**DATA PROVIDED:**
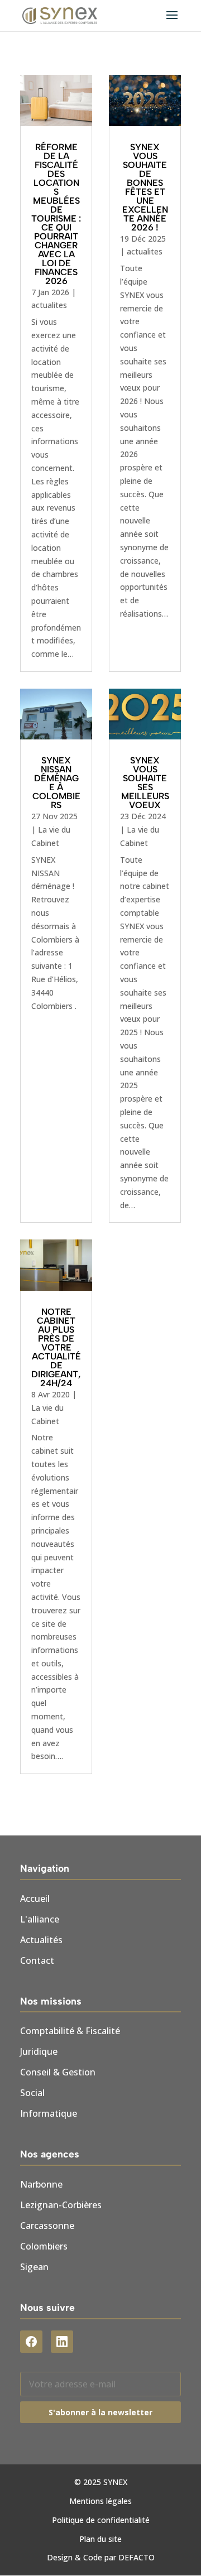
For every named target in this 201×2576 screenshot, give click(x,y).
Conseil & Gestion (57, 2072)
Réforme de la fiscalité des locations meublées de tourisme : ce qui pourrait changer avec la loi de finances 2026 (56, 214)
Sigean (34, 2267)
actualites (49, 305)
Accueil (35, 1898)
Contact (37, 1960)
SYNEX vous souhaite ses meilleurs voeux (145, 782)
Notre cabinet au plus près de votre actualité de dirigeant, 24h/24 (56, 1347)
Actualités (41, 1940)
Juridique (39, 2051)
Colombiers (44, 2246)
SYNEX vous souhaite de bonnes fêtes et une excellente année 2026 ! (145, 187)
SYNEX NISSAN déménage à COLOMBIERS (56, 782)
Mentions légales (100, 2501)
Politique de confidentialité (101, 2520)
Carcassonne (47, 2225)
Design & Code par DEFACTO (101, 2557)
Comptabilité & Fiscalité (70, 2031)
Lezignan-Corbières (61, 2205)
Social (32, 2093)
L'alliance (39, 1919)
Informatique (48, 2113)
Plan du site (100, 2539)
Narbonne (41, 2184)
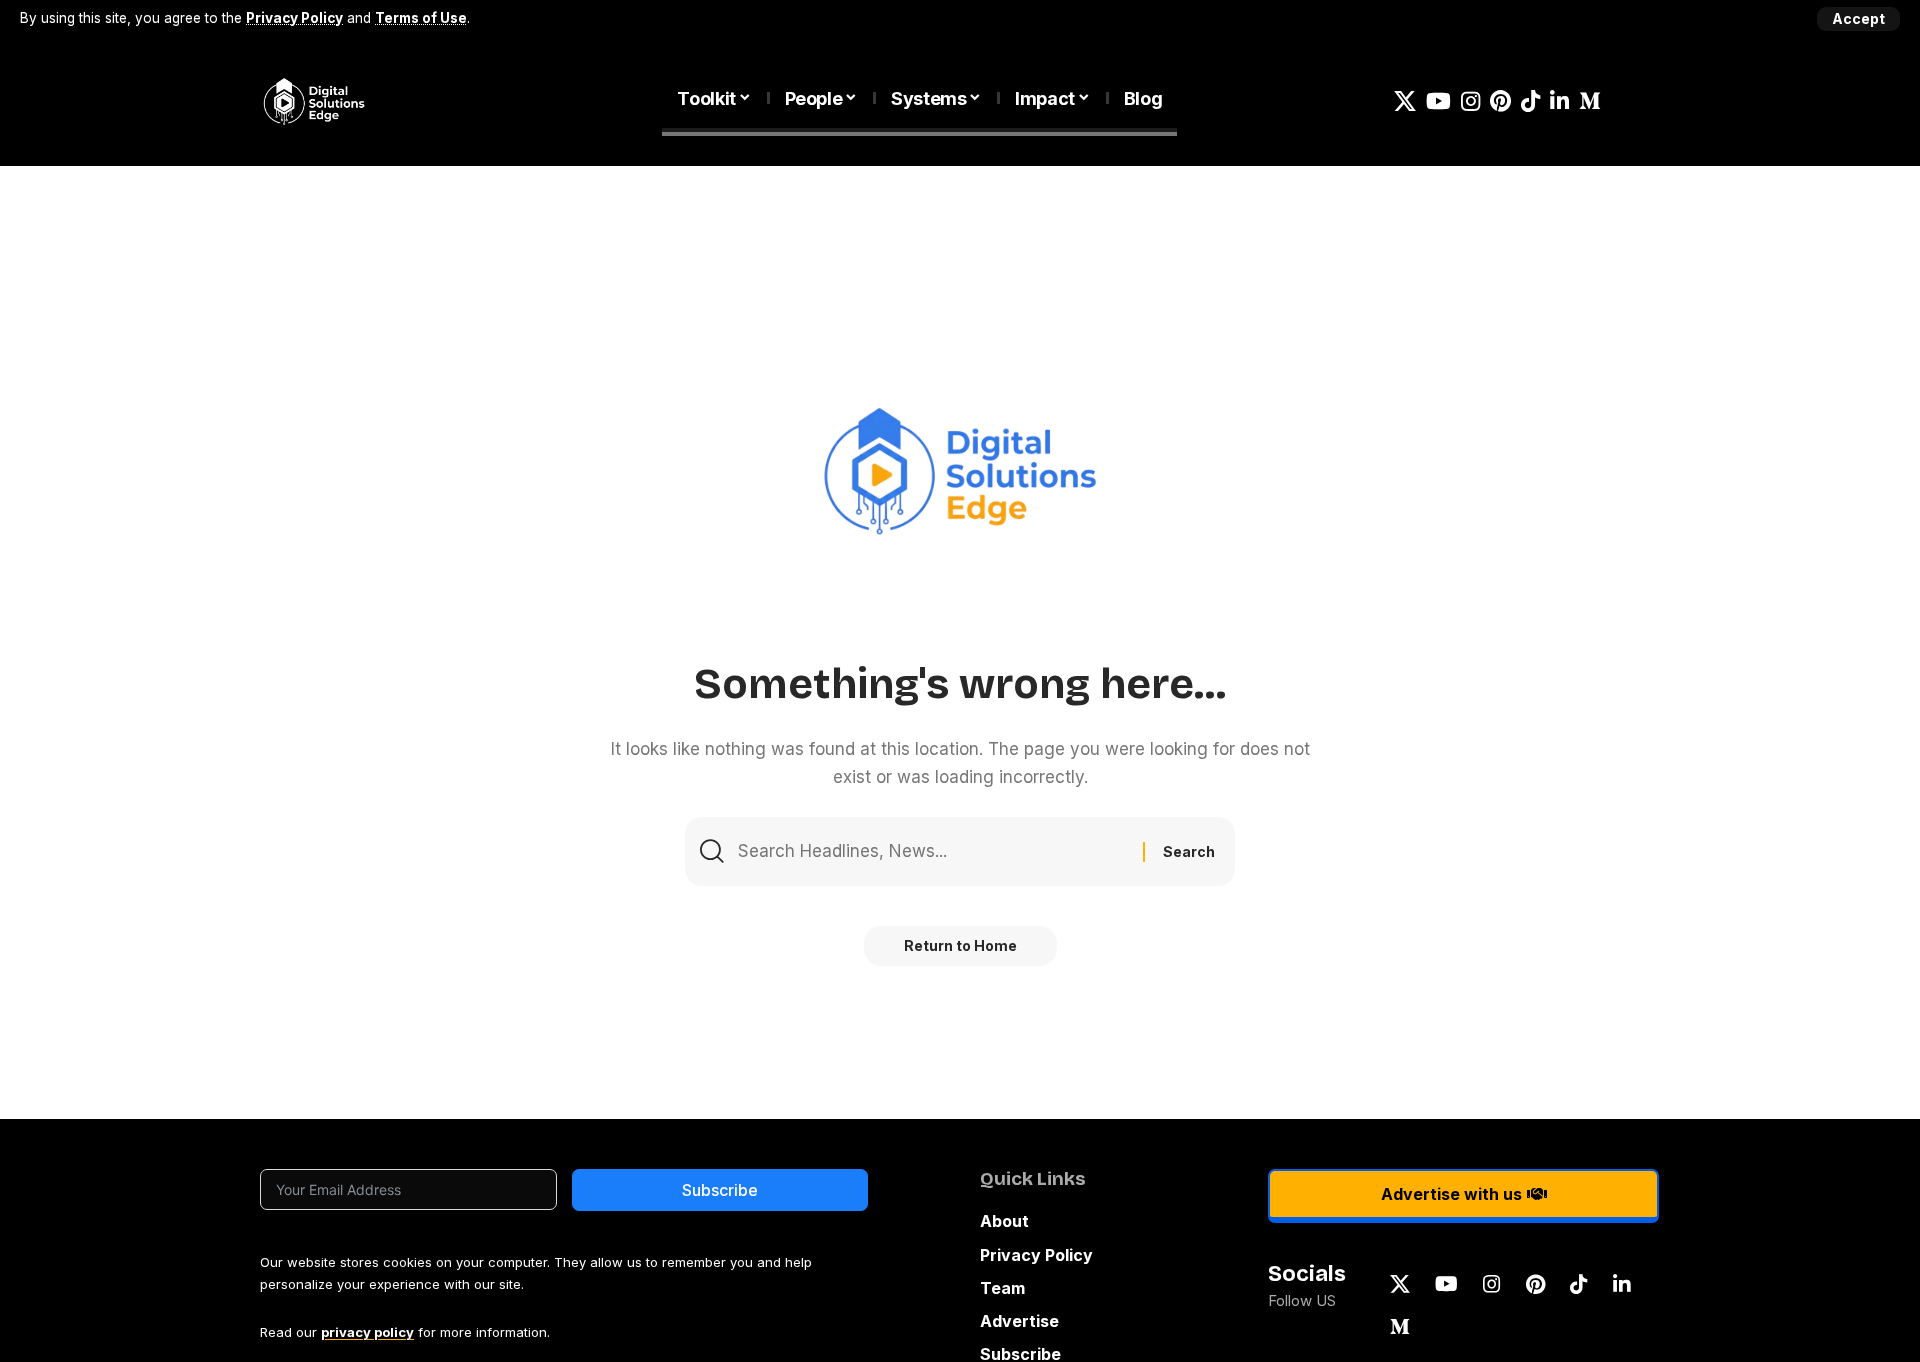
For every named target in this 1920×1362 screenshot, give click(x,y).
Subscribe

**TASK ITEM:**
Word for word, output the lines from the beginning of the listing through the line holding "Contact (37, 1960)" and nothing beyond them. Omit the pictures.

**SOLUTION BELOW:**
For every named target in this 201×2576 screenshot, give click(x,y).
Conseil & Gestion (57, 2072)
Réforme de la fiscalité des locations meublées de tourisme : ce qui pourrait changer avec la loi de finances 2026 (56, 214)
Sigean (34, 2267)
actualites (49, 305)
Accueil (35, 1898)
Contact (37, 1960)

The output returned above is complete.